<<<<
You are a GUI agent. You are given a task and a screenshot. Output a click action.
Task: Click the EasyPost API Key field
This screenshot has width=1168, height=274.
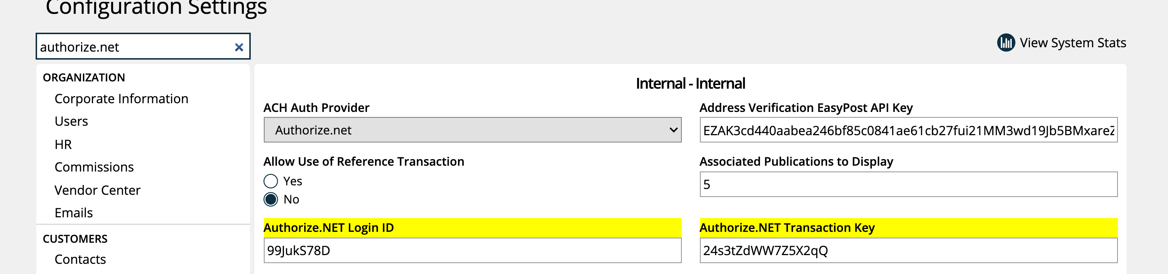[908, 130]
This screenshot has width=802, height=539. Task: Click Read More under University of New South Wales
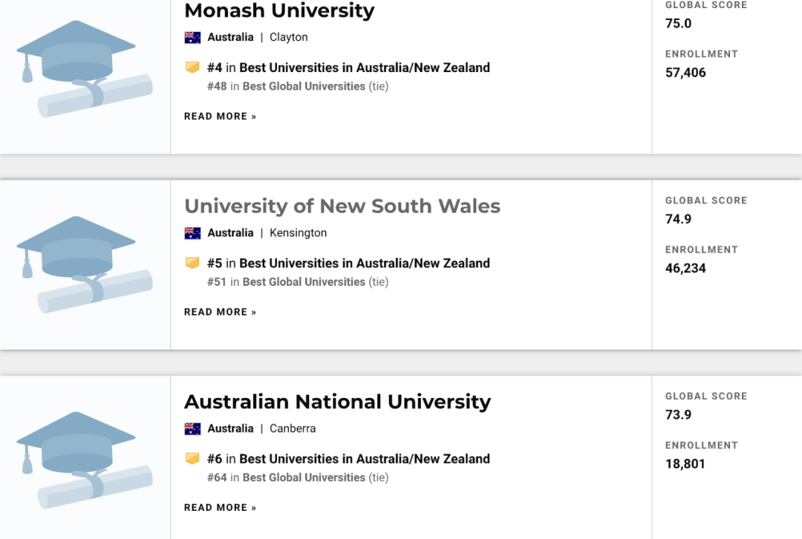click(x=220, y=312)
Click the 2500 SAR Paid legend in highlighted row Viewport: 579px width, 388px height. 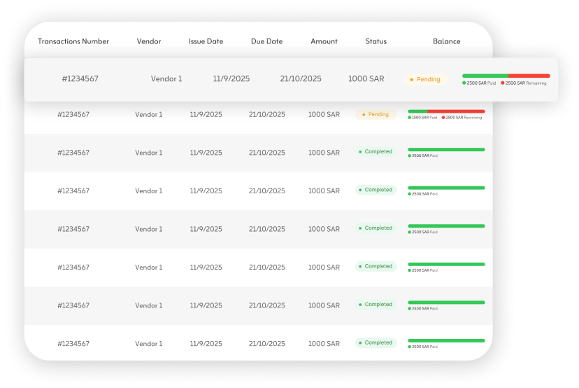(x=481, y=83)
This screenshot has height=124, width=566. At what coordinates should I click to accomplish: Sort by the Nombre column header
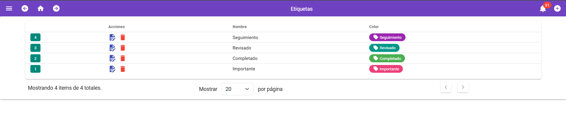(240, 27)
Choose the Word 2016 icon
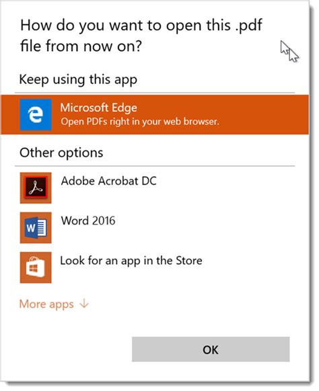This screenshot has height=391, width=319. [x=36, y=228]
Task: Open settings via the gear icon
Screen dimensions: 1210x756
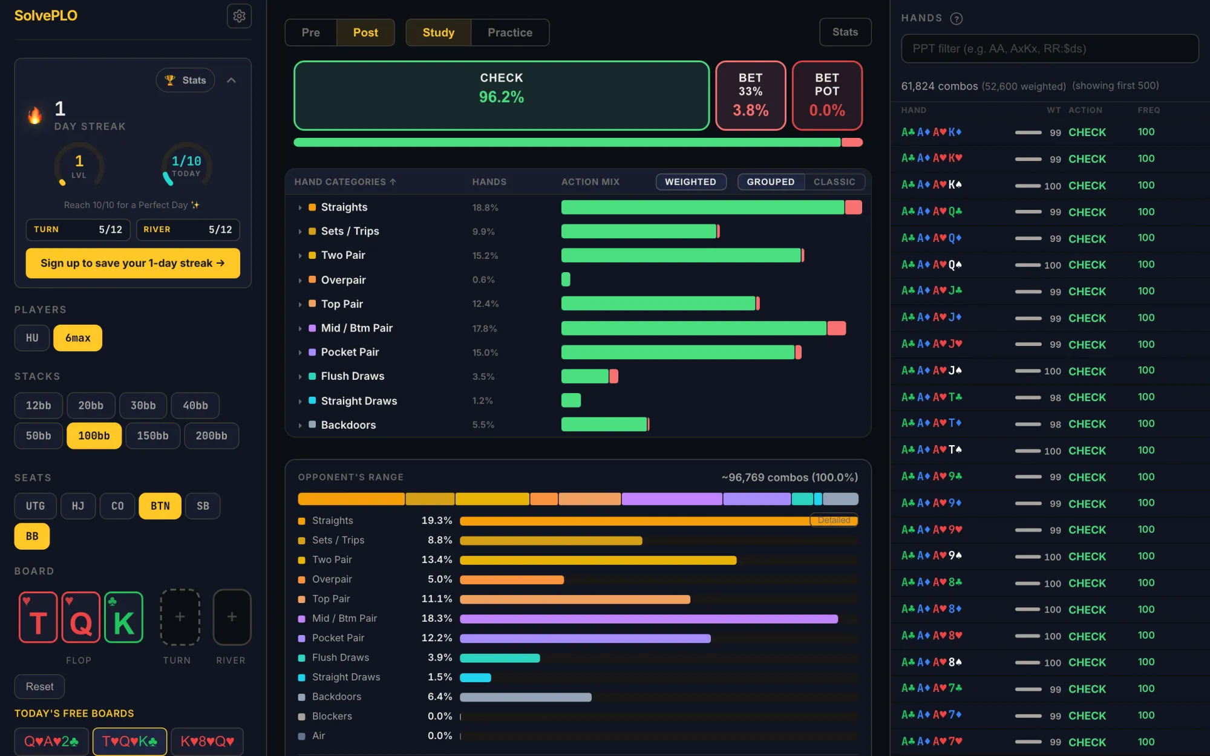Action: click(239, 16)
>>>>
=== Problem details ===
Return, unchanged, the lines from the one containing "Task: Open settings via the gear icon" through the last of the lines above, omitting the pictures.

=== Answer to the exercise ===
Task: Open settings via the gear icon
Screen dimensions: 1210x756
Action: click(239, 16)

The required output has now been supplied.